Missione Smalling: così Chris sarà presto al top. La Roma si sente già blindata

Oltre alle sedute con il gruppo l’inglese ha effettuato anche degli allenamenti individuali con programmi personalizzati

di Redazione, @forzaroma

Con Smalling in campo è un’altra musica. Da quanto è tornato lui, la Roma è diventata più ermetica a livello difensivo. Ma anche più sicura, a livello di consapevolezza e di autostima, scrive Andrea Pugliese su La Gazzetta dello Sport.

E per rendersene conto basterebbe andare a dare uno sguardo veloce veloce ai numeri, con la squadra di Fonseca che nelle quattro partite con Smalling in campo ha subito un solo gol.

Eppure quella attuale non è ancora il miglior Smalling. E non potrebbe neanche esserlo, considerando che la stagione l’ha iniziata da separato in casa al Manchester United, allenandosi a parte, senza lavorare con il gruppo a disposizione di Solskjaer.

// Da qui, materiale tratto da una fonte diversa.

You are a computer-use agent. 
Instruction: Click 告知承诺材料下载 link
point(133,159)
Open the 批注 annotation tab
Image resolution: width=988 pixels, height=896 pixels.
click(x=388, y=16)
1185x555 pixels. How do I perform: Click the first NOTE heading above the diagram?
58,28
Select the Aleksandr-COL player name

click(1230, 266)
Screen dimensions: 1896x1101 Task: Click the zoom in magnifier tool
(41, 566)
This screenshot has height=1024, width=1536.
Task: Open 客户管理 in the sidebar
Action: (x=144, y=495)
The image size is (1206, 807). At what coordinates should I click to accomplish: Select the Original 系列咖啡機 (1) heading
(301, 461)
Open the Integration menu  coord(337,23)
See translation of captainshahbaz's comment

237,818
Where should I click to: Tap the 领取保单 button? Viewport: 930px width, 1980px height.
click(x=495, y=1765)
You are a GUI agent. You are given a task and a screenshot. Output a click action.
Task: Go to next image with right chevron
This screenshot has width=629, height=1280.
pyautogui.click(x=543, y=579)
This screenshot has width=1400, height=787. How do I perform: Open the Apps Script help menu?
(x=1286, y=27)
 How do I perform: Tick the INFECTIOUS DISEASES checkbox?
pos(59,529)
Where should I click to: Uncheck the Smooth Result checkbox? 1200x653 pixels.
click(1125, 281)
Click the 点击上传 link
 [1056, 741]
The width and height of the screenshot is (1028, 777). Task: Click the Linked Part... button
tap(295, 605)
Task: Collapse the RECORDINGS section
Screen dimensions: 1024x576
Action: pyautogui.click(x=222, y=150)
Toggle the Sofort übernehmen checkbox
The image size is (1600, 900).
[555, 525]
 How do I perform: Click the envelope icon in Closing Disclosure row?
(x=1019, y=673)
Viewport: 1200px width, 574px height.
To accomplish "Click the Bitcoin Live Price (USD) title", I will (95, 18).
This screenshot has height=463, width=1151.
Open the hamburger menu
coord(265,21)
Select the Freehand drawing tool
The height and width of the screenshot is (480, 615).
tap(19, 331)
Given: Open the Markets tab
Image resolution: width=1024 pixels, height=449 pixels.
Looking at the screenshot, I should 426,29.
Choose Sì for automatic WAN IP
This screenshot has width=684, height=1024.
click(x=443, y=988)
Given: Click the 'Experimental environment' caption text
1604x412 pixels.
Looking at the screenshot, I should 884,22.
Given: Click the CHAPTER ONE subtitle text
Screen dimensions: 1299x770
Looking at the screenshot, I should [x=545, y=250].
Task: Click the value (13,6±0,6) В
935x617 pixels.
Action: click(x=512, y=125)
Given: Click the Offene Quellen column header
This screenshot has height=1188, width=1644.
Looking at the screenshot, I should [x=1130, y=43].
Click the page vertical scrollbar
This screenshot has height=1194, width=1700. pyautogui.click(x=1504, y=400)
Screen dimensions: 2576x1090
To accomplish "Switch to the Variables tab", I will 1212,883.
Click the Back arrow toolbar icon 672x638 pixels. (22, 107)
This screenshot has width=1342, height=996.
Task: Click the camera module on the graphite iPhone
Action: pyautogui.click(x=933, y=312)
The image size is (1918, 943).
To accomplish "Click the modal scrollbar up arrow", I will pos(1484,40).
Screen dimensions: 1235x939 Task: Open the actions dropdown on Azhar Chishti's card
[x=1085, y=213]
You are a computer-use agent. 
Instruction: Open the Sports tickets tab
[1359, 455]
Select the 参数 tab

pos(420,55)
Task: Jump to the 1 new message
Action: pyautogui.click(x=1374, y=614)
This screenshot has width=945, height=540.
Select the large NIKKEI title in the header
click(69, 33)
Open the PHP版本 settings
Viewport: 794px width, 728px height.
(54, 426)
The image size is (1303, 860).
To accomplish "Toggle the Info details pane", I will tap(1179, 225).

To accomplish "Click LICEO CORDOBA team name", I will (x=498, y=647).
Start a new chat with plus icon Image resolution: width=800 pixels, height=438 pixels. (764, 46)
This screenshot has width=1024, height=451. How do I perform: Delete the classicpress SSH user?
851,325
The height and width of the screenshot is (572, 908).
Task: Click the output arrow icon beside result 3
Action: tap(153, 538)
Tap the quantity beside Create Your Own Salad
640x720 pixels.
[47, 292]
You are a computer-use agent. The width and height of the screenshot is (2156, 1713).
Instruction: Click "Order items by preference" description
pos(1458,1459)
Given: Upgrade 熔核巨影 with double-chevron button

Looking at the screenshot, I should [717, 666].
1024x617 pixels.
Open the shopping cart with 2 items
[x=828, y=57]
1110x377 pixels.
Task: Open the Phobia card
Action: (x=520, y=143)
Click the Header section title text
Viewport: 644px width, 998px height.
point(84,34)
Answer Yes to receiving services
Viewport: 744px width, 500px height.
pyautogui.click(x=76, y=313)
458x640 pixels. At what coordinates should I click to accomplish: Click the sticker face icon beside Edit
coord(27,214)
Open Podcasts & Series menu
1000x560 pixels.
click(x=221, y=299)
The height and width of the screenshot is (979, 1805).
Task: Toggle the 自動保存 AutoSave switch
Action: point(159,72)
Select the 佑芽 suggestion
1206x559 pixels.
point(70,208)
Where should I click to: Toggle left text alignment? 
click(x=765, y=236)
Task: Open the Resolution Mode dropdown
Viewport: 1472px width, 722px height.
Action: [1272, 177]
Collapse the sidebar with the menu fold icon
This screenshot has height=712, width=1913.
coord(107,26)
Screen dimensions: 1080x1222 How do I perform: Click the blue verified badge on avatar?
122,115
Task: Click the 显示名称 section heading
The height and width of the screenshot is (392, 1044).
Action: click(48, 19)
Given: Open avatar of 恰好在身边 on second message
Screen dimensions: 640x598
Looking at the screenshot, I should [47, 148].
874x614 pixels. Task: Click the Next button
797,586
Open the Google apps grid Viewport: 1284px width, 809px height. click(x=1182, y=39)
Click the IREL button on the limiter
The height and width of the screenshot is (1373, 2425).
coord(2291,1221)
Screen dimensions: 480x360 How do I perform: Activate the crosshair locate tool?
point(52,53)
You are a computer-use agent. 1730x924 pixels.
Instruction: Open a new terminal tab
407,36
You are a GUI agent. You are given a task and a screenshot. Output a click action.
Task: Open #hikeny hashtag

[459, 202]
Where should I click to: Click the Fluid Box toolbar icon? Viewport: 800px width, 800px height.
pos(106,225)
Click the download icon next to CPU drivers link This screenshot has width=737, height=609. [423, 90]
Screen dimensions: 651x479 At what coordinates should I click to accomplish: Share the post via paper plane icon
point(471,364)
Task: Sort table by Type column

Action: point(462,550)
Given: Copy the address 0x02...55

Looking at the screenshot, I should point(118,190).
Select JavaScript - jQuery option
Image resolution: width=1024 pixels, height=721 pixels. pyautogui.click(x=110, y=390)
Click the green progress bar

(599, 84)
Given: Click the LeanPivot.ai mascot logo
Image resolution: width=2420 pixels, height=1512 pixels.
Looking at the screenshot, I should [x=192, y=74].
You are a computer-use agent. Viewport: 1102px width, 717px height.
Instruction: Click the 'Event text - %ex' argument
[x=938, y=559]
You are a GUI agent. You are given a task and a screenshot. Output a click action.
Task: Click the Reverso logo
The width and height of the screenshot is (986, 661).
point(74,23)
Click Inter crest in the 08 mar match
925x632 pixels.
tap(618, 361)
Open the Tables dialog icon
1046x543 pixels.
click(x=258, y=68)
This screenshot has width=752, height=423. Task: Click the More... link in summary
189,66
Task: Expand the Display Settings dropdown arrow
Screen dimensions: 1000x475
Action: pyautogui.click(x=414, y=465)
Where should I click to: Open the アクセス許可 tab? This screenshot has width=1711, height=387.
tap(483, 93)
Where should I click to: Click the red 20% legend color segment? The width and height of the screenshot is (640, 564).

Smalling sta ovviamente lavorando con il gruppo in questi giorni in cui la Roma è al lavoro in quel di Trigoria. E questo già lo sta aiutando a ritrovare maggior smalto e brillantezza.

In più Chris ci sta mettendo in più anche degli allenamenti individuali con programmi personalizzati, che dovrebbero portarlo presto allo stesso livello di destrezza, rapidità e velocità dei compagni di squadra. Accanto al lavoro sul campo c’è sempre la solita grande attenzione all’alimentazione, con la sua dieta vegana che gli permette di depurare il corpo nel modo migliore e di non assumere grassi superflui.

E poi c’è la famiglia, che da qualche giorno l’ha raggiunto a Roma, permettendo a Chris di essere più tranquillo di testa. Smalling è infatti legatissimo alla moglie Sam ed al piccolo Leo Asher. Con loro al suo fianco Smalling sta molto meglio e può dedicarsi completamente e intensamente all’allenamento. Con lui in campo la Roma ha già trovato una quadratura che prima non riusciva ad avere, con Chris al top andrà però ancora meglio.